— Begin —
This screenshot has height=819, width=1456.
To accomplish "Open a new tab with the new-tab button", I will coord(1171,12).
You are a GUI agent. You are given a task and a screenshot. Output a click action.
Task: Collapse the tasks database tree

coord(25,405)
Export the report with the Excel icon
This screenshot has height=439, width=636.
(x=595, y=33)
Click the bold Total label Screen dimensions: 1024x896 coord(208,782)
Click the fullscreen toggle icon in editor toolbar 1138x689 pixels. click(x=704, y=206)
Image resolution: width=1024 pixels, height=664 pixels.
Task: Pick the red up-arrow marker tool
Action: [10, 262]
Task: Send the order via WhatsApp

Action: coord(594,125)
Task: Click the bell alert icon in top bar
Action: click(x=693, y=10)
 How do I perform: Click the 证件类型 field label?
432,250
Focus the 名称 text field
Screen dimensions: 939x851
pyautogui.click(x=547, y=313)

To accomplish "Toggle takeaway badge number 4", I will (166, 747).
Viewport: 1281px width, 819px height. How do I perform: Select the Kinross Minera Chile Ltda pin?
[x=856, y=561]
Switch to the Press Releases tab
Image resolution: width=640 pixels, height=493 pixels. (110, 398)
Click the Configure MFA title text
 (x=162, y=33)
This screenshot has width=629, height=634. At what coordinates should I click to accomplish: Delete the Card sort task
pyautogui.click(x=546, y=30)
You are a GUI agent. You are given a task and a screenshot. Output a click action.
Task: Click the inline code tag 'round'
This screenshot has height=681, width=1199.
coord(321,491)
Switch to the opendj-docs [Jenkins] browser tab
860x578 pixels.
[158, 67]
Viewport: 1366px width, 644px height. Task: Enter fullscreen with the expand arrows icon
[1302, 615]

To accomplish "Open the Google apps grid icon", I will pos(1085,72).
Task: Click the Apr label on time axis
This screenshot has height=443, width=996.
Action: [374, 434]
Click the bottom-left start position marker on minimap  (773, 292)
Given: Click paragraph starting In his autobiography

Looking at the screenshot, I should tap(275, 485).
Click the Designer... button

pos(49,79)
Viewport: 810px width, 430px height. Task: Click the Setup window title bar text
— End —
* Task details:
Show every line from the items above that contains the string "accomplish", copied in full.

* Completed exercise:
To accomplish "Open a new tab with the new-tab button", I will coord(1171,12).
To accomplish "Toggle takeaway badge number 4", I will (166, 747).
This screenshot has width=629, height=634. At what coordinates should I click to accomplish: Delete the Card sort task
To accomplish "Open the Google apps grid icon", I will pos(1085,72).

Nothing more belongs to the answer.